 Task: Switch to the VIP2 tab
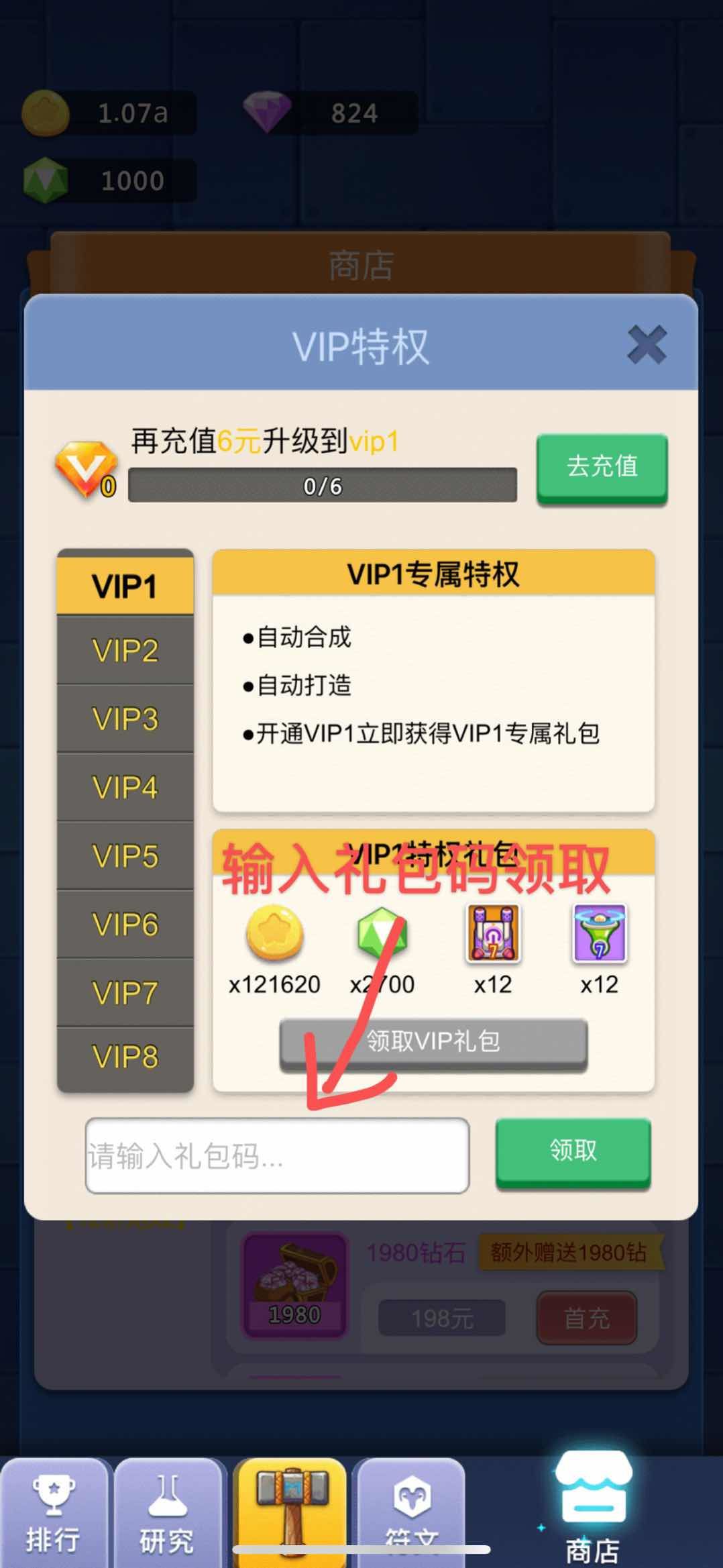(x=125, y=651)
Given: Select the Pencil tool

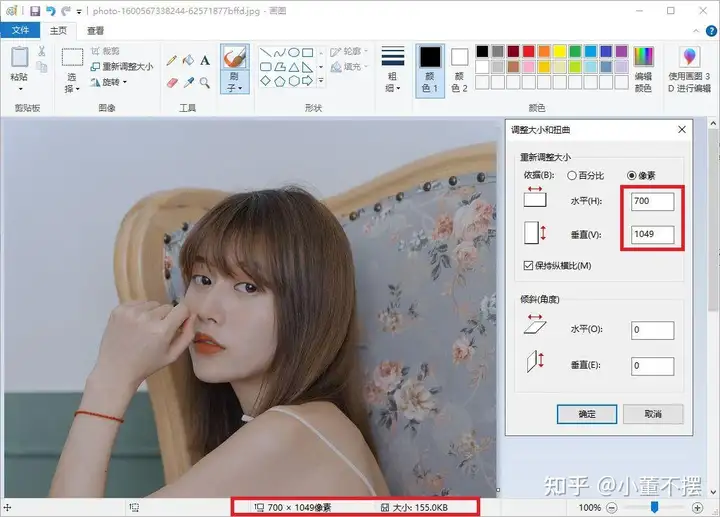Looking at the screenshot, I should coord(172,61).
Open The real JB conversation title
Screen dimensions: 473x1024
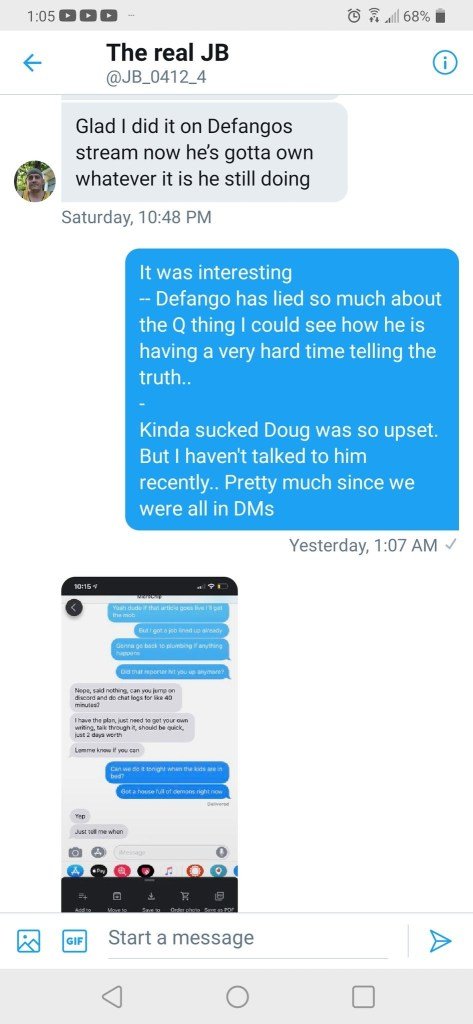click(167, 52)
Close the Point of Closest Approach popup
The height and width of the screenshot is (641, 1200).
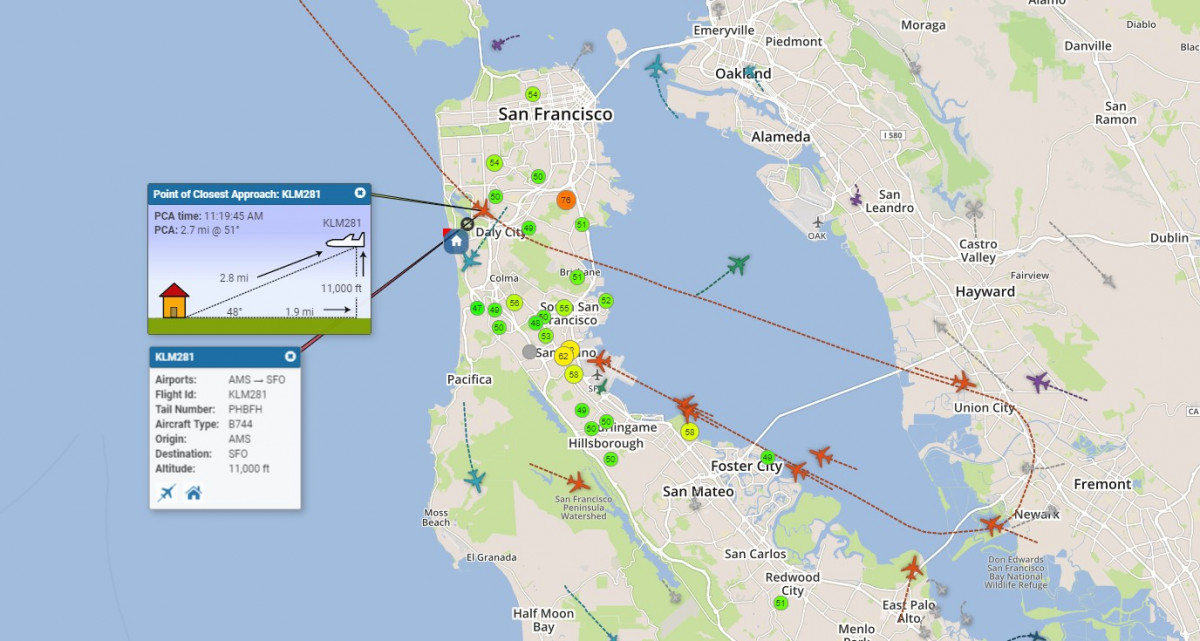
----------
_Exercise_
The line with "Close the Point of Closest Approach popup" marks the start, and the last line of the material marks the end. Reproduce exactly those two lines and every line between them, without the pictures.

_Solution for this exercise_
Close the Point of Closest Approach popup
The height and width of the screenshot is (641, 1200).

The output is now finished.